April 26, 2012


Attached is a sample PDFs .. i need this to be able to be searchable and text that can be copied.

I think there is 2 ways to do it:

1. Play with settings of PDF. Maybe it can be modified:

These PDFs are created used non unicode fonts, there hebrew symbols stay in place of extended latin (that's what you see when you copy the text). The trick to make it working without OCR (and inevitable errors + pdf becoming huge, 'cos this text should be converted to image, and text is added as one more layer) is to change each font encoding.

Right in the body of PDF

<[224/agrave 227/atilde 233/eacute 236/igrave 238/icircumflex]/Type/Encoding>>

here this should be analysed thoroughly which Latin character stays in place of each Hebrew character. And then it is possible to modify the encoding, sort of

<[224/ 227/tavhebrew 233/alefhebrew 236/hethebrew 238/bethebrew]/Type/Encoding>>

(arbitrary changed to Hebrew alphabet)

This wouldn't work straight through PDF, but if you print it to PostScript, it can be done with simple text replacement, and distilling back to PDF. Hence, easily automated.

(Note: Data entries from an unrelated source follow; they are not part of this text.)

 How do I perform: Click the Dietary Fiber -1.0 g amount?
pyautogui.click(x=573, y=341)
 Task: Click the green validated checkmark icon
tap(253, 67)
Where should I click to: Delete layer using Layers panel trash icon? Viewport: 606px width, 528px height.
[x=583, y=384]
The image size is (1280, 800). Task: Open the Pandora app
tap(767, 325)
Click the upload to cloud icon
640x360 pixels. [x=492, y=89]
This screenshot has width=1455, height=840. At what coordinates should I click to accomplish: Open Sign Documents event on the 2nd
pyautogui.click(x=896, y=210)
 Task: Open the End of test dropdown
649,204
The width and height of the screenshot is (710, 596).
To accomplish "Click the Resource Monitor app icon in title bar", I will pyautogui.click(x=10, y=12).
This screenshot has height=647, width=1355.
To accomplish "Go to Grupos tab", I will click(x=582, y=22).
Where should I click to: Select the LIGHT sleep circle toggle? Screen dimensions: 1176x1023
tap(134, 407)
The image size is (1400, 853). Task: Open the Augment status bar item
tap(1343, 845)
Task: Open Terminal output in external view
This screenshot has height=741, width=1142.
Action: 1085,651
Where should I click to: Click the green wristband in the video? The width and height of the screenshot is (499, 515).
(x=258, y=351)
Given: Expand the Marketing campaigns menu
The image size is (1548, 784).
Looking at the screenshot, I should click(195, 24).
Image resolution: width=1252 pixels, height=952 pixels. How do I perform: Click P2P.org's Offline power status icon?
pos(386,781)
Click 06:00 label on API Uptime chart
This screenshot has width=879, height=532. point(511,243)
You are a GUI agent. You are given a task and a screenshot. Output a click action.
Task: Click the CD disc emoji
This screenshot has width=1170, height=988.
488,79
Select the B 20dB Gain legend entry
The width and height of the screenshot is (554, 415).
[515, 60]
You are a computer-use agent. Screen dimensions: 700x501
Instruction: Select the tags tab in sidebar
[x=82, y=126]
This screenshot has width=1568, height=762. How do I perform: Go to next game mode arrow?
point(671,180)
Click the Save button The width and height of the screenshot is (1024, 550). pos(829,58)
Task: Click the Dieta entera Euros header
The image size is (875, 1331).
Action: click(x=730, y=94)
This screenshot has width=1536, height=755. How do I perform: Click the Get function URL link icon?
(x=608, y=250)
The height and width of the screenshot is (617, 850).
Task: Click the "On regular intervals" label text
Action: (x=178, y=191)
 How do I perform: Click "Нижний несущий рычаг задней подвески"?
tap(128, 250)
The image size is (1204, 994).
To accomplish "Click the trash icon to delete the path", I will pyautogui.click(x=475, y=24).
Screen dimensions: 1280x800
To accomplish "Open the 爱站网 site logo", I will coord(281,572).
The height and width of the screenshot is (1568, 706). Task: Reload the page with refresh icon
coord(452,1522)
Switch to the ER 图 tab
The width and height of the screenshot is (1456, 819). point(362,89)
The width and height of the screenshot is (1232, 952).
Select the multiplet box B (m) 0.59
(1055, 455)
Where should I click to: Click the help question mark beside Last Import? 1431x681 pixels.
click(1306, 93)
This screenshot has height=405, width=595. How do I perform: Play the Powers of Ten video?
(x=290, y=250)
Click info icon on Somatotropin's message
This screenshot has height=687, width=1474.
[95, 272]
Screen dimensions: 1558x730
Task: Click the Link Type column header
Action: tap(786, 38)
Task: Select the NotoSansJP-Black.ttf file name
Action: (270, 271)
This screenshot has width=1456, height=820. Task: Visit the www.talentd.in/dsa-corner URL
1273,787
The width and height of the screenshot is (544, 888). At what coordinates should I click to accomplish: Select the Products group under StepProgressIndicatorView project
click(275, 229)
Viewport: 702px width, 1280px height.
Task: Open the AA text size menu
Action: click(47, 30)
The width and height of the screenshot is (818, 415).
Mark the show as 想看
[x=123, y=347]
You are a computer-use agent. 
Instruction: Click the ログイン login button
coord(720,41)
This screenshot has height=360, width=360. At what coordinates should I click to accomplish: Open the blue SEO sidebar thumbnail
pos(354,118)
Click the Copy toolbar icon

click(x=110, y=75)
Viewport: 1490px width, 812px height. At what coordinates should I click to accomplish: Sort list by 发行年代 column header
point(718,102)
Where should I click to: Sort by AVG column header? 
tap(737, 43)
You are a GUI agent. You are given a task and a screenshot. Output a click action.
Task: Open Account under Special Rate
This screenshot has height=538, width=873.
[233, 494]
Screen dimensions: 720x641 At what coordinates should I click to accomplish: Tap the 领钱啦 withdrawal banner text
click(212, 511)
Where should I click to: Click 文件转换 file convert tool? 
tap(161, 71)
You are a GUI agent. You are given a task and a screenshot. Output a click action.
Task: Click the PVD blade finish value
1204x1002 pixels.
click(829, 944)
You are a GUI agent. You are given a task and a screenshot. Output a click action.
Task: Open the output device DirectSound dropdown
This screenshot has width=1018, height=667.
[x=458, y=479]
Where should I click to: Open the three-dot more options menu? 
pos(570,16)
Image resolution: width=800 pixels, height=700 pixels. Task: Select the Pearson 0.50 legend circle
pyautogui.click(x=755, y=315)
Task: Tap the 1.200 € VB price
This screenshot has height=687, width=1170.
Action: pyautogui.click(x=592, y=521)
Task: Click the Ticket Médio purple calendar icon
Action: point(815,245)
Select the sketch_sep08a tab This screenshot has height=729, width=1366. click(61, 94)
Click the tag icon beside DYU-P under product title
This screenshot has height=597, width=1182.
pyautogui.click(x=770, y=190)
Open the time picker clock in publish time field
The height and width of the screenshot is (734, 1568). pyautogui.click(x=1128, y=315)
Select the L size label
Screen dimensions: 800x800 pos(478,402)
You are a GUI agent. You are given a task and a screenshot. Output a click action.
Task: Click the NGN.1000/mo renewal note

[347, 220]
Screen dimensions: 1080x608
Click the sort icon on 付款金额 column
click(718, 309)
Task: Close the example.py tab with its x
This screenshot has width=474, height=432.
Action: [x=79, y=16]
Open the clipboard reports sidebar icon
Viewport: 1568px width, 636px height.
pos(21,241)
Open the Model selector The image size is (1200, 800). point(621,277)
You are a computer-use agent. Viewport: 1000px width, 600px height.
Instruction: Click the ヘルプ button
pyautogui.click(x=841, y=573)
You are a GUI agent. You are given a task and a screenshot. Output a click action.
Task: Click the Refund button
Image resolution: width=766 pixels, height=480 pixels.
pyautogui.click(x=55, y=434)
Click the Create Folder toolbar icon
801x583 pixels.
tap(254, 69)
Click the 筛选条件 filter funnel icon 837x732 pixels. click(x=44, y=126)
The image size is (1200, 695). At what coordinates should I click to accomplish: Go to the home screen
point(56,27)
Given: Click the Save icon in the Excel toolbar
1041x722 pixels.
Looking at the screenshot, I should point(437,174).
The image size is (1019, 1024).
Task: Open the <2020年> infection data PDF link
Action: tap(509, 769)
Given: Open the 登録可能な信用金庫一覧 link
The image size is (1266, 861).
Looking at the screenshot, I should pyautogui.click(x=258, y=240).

It's not that much about codes, there are letter names, so for the fonts that are in wrong encoding it takes changing names, i.e. 'dotaccent' to 'ved' and so on. Complicated stuff indeed, but would yield the best possible results. Takes a deep knowledge of pdf/postscript & fonts though.

2. Convert to searchable PDF using OCR

If required I can provide similar fonts to what used in PDF.

I have 1000's of PDfs like this and i have attached about 30 samples. If you can fix this please show me sample of 1 page so i can see.